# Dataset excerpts
***

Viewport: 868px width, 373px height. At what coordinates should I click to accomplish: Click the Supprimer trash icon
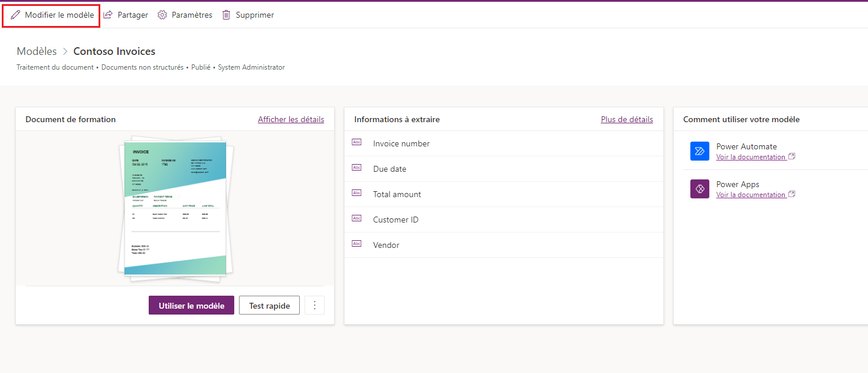pyautogui.click(x=227, y=14)
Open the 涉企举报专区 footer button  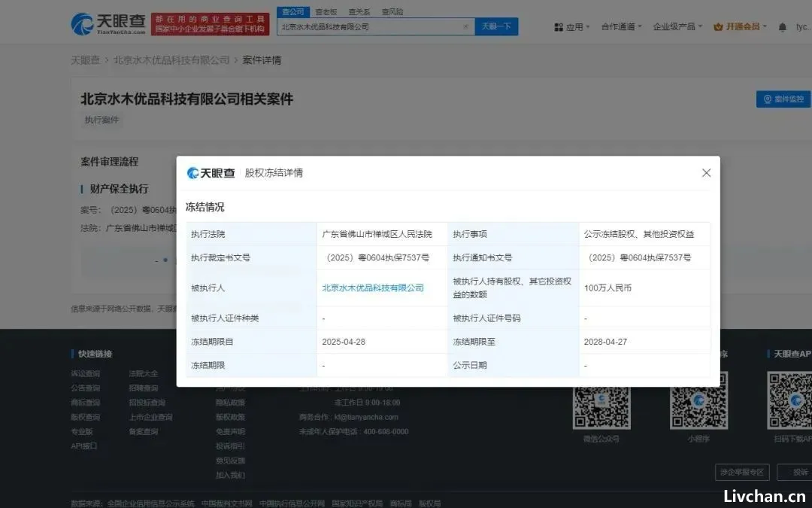741,472
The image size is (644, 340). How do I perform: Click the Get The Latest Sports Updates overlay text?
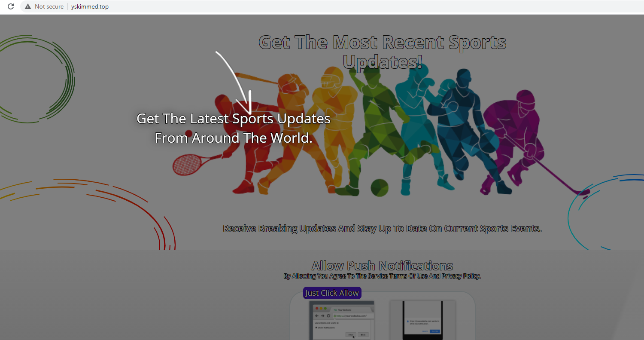click(x=233, y=128)
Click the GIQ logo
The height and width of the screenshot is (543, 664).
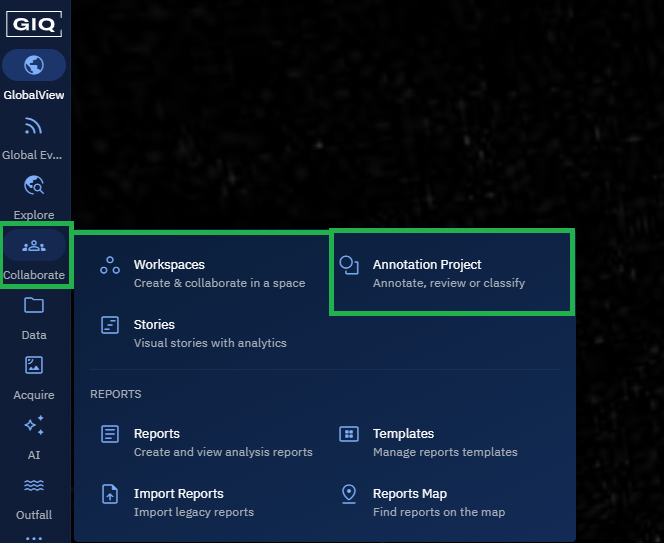(34, 22)
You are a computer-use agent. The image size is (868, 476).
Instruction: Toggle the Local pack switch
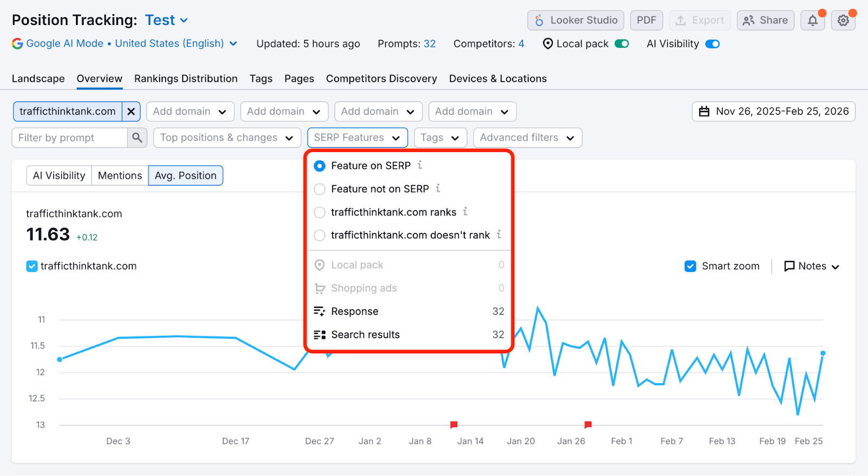622,44
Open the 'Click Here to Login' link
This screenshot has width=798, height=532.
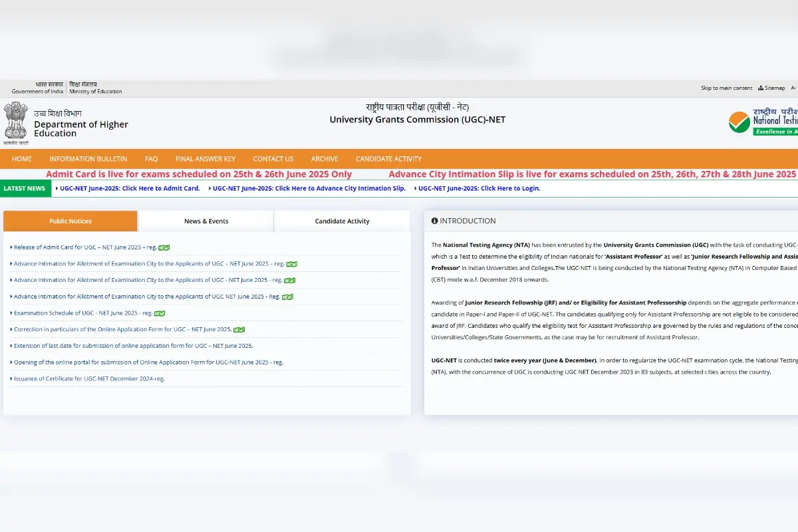click(x=478, y=188)
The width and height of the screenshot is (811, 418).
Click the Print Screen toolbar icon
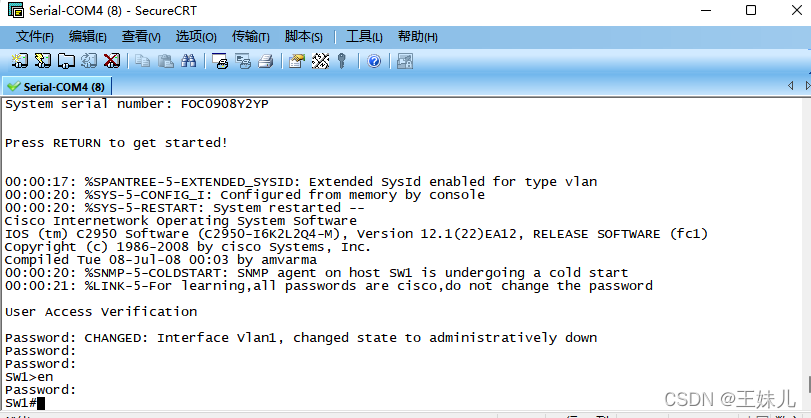tap(220, 61)
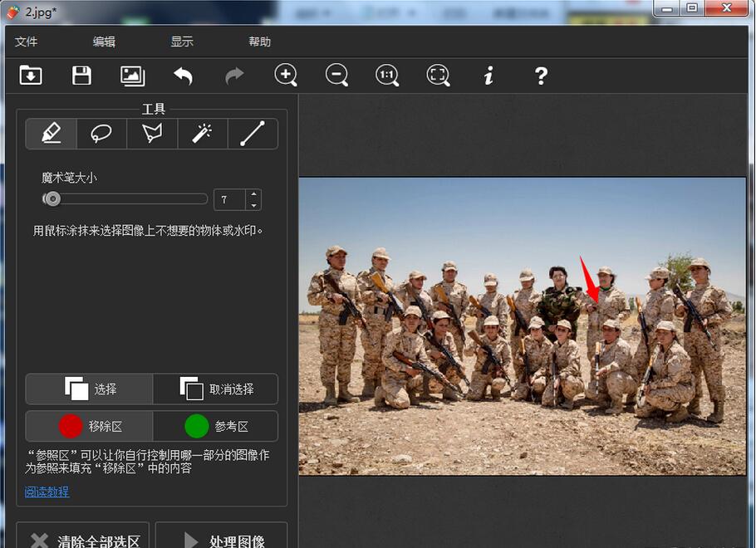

***

# AIM OF THE EXERCISE
In the answer, the lines from the one containing "The height and" to the end of the records above must be written out exactly, both ends included; the pictures must not appear.

# OUTPUT OF THE EXERCISE
The height and width of the screenshot is (543, 664).
(34, 22)
You are a computer-use agent. The image size is (868, 476).
Instruction: Toggle the Local pack switch
622,44
Open the 'Click Here to Login' link
This screenshot has width=798, height=532.
click(x=478, y=188)
The width and height of the screenshot is (811, 418).
Click the Print Screen toolbar icon
tap(220, 61)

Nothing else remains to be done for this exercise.